O olho é particularmente sensível a todos os males produzidos por dificuldades na circulação. Seus vasos são extremamente delicados e miniaturizados e por isso mesmo são os primeiros a sentirem os efeitos da má circulação de nutrientes e eliminação dos seus resíduos. Os oftalmologistas veem frequentemente na clínica diária os danos de organismos assim envenenados. Isso é muito típico no paciente diabético ou hipertenso. O cigarro funciona nestes pacientes como a pá de cal do coveiro. Nos fumantes, o que preocupa não é o olho vermelho pela irritação da fumaça, mas os efeitos dos venenos inalados. As grandes causas de cegueira no mundo são agravadas pelo pernicioso e anti-social hábito de fumar. São elas: A Retinopatia Diabética, a Degeneração Macular Relacionada à Idade ( DMRI ), o Glaucoma e a Neuropatia Óptica Isquêmica. Todas INCURÁVEIS. O fundamento dessas doenças tem um parente comum: o congestionamento das “ruas” do nosso corpo.
E se posso dar um conselho:
Tire os caminhões da Souza Cruz e da Sadia de suas ruas. A Secretaria da Saúde agradece.

10 maio, 2010

Analisadores de gases para a SEMACE

A Superintendência Estadual do Meio Ambiente do Ceará, a SEMACE, recebeu dois analisadores de gases atmosféricos para efetuar o controle da qualidade do ar. Estes equipamentos de procedência alemã, e que foram adquiridos pelo mecanismo jurídico da compensação ambiental, funcionam com a tecnologia mais avançada da categoria.
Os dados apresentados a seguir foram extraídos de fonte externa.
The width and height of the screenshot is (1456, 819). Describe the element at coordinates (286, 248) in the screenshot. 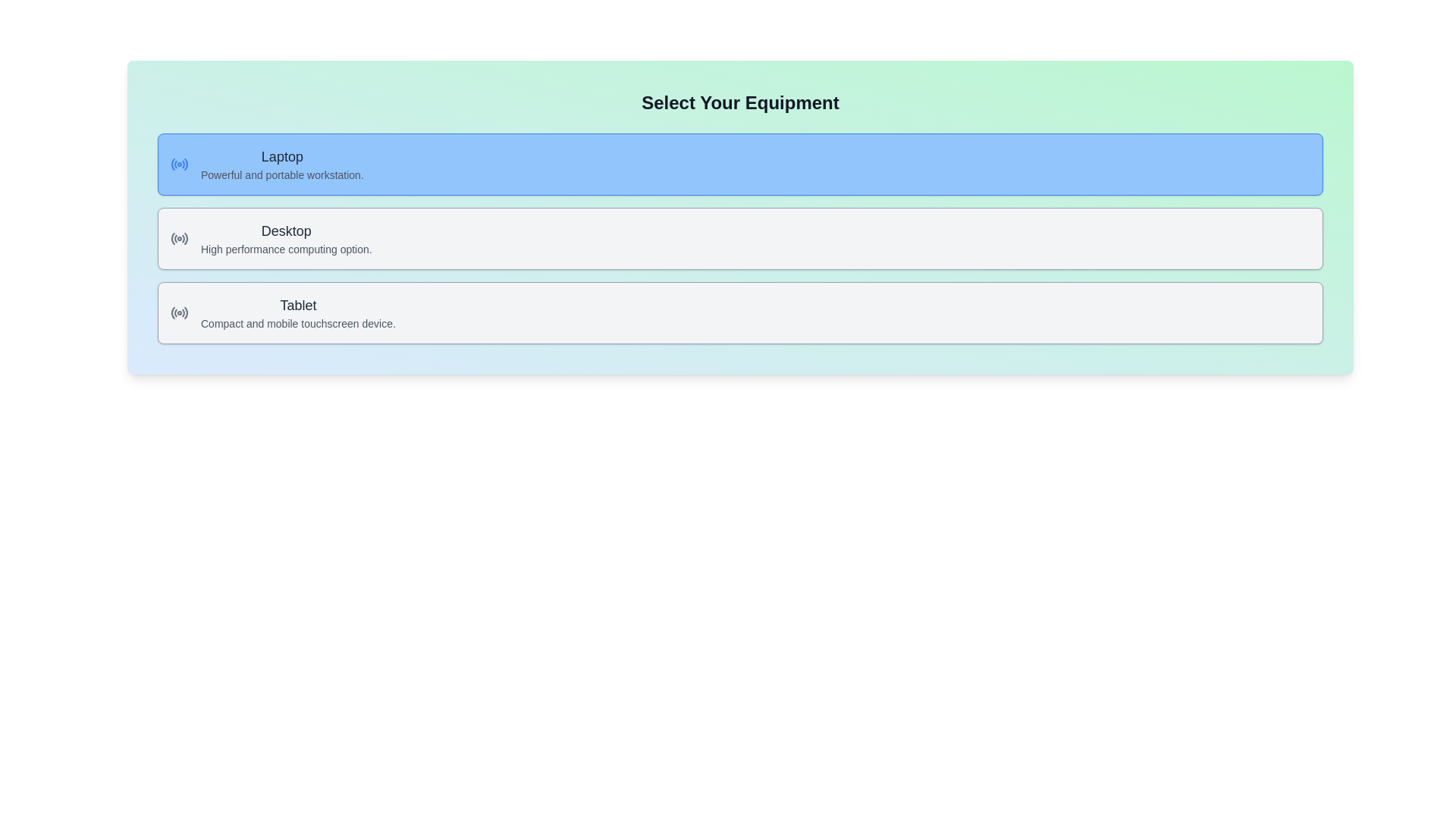

I see `text content element that displays 'High performance computing option.' located inside the second option box labeled 'Desktop', positioned below the main title of the box` at that location.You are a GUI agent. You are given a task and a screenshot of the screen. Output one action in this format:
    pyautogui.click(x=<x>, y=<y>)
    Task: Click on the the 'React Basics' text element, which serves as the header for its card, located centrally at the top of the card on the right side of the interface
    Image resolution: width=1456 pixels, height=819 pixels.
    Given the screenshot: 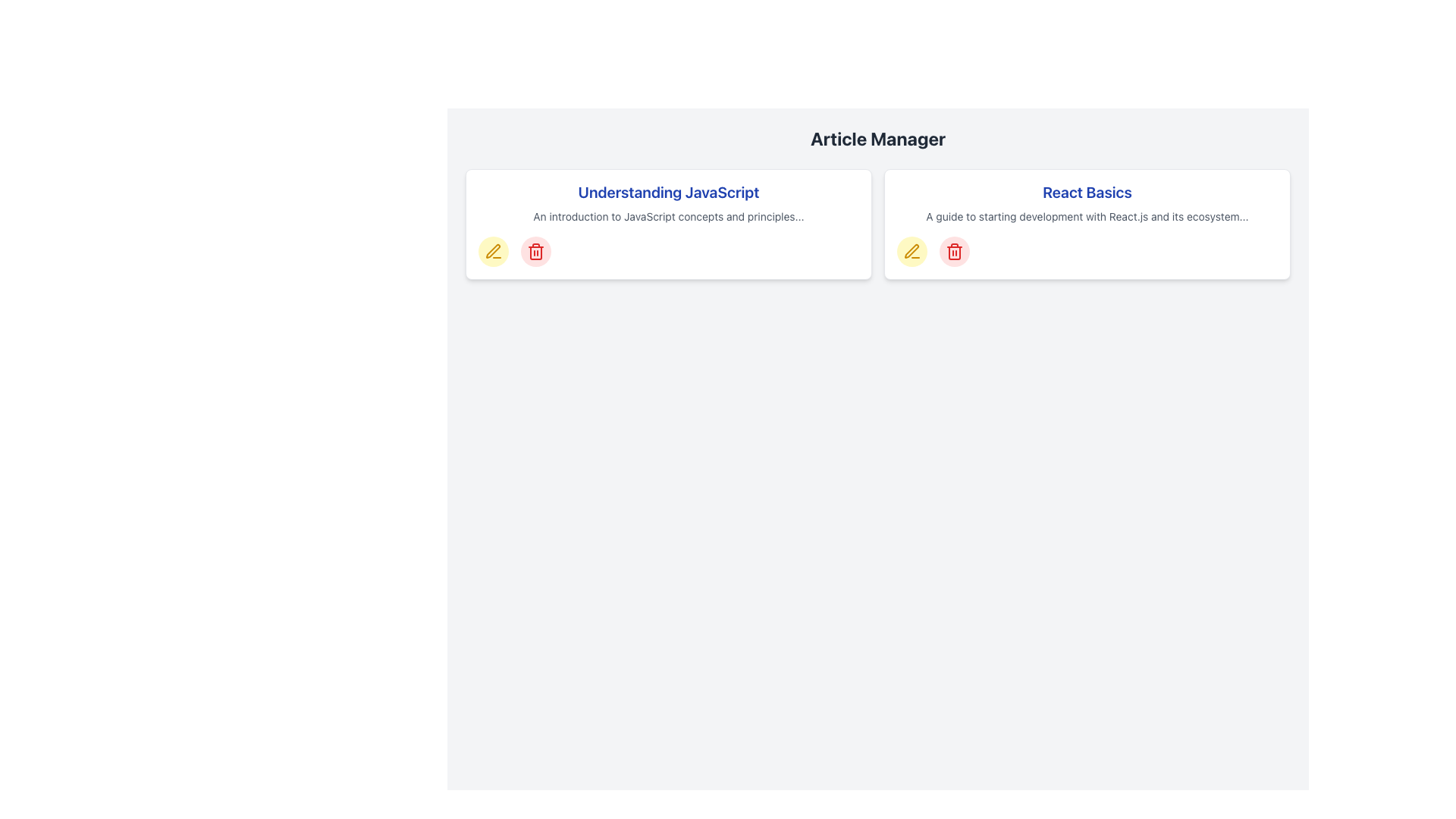 What is the action you would take?
    pyautogui.click(x=1087, y=192)
    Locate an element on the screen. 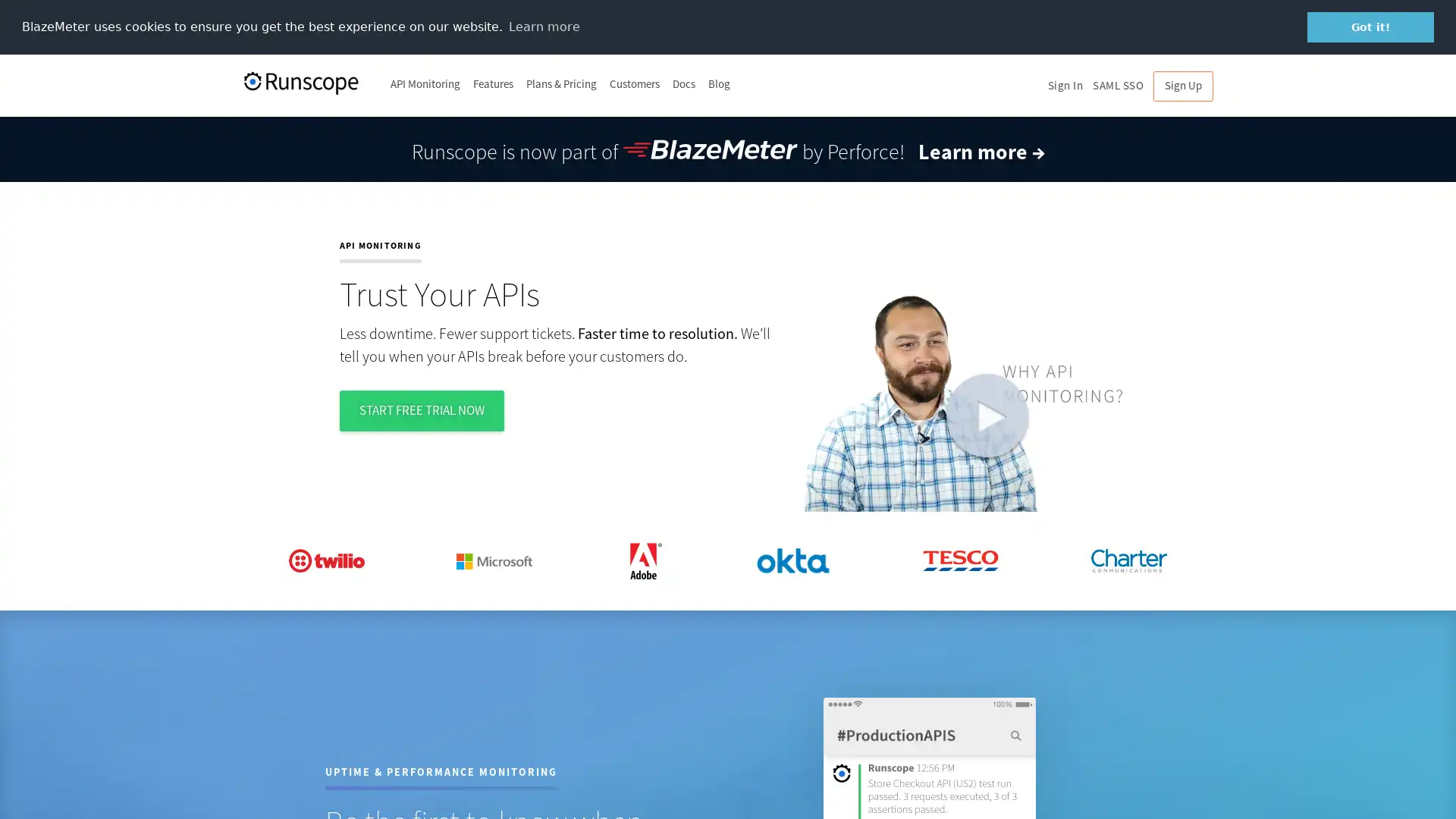 This screenshot has width=1456, height=819. learn more about cookies is located at coordinates (544, 26).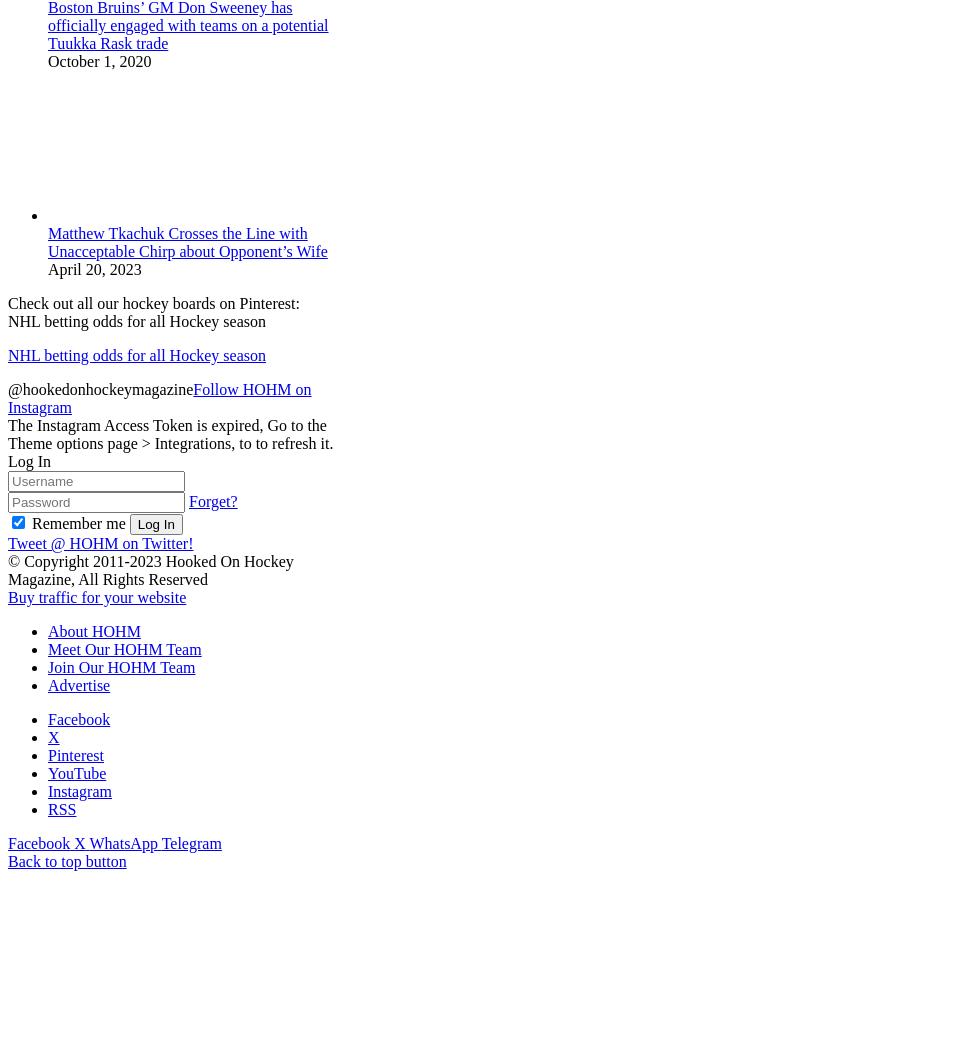 The height and width of the screenshot is (1056, 978). What do you see at coordinates (26, 877) in the screenshot?
I see `'Close'` at bounding box center [26, 877]. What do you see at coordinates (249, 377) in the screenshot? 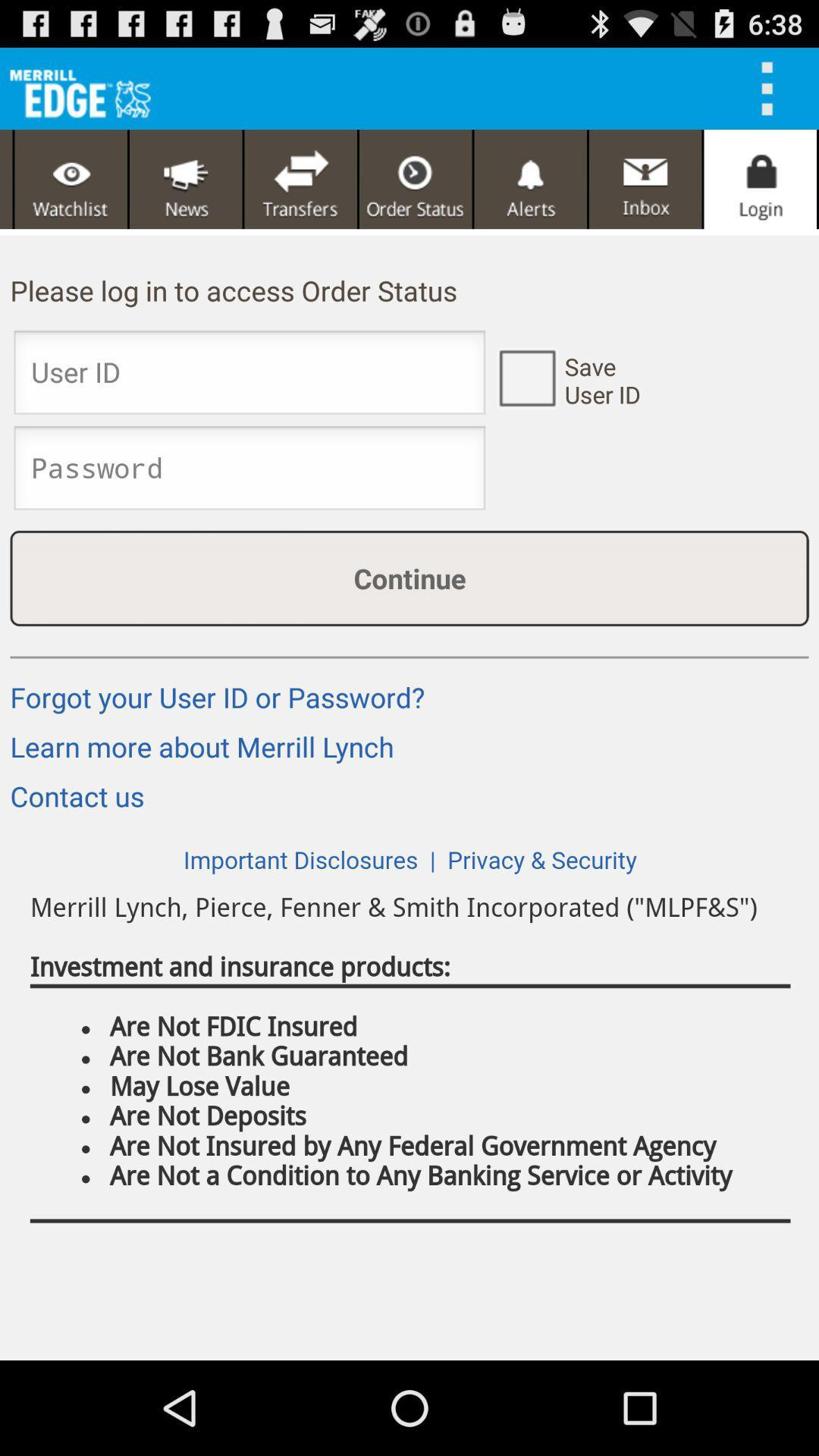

Ver mais em Acta Pulmonale.

24 abril, 2010

Poluição em dobro?

Os cientistas neo-zelandeses Robert e Brenda Vale, em estudo publicado na revista "New Scientist" (outubro de 2009), chegaram à conclusão de que um cão pode poluir duas vezes mais do que um carro.
Memória do cálculo
Um cachorro de tamanho médio, que come 164 quilos de carne e 95 quilos de cereais por ano, o seu impacto no meio ambiente corresponde a uma superfície de 0,84 hectares.
Por outro lado, um veículo 4x4, que percorre 10.000 quilômetros anuais, levando-se em conta a energia necessária para sua fabricação e a utilizada para seus deslocamentos, tem um impacto ecológico de 0,41 hectares, duas vezes menos do que o cão.
Reação
Foi essa a reação apresentada por um dos defensores dos animais de estimação:
"Os cientistas, às vezes, gostam de se divertir, e aqui, visivelmente, se divertiram com os números..."
Comentário do blog
Polui em dobro, sim, quando o próprio cão pilota o carro (PG).

03 fevereiro, 2010

A poluição luminosa

O uso irracional dos sistemas de iluminação nas cidades é a grande causa da poluição luminosa. E esta forma de poluição apresenta fortes impactos biológicos, econômicos e astronômicos nas regiões em que acontece. Estima-se, como exemplo das suas consequências, que 1/5 da população mundial e 2/3 da população dos EUA já perderam a visibilidade a olho nu da Via Láctea.
Saulo Gargaglioni, do Laboratório Nacional de Astrofísica, em artigo a respeito da poluição luminosa, escreveu o seguinte:
"Tal fenômeno é o resultado do mau planejamento dos sistemas de iluminação. Uma das grandes vantagens da conscientização para o planejamento desses sistemas é a economia de energia elétrica, visto que existe grande desperdício de energia pela escolha inadequada da iluminação dos municípios. A visibilidade do céu noturno tem sido prejudicada não só pelas luminárias das vias públicas, mas também pela iluminação ineficiente de estádios de futebol, outdoors, monumentos e fachadas de prédios."
Fonte: Canadian Space Agency

Link para o seu artigo Poluição luminosa e a necessidade de uma legislação, publicado em Com Ciência, a revista eletrônica da SBPC.

27 agosto, 2007

Caminhando e aprendendo – 11

COM O MANTO VERDE
Nos últimos dias, o Cocó (em cujas margens eu costumo caminhar) mudou a sua cor. Salvo algum deslize óptico de minha parte, em seu trecho no Parque Ecológico, o rio exibe agora uma coloração verde esmeraldina.
Algo a ver com algas? Talvez. Sabe-se que estas proliferam de um modo incontrolável em águas poluídas de material orgânico.
Certamente a nova cor do rio não é pela aproximação da Semana da Pátria.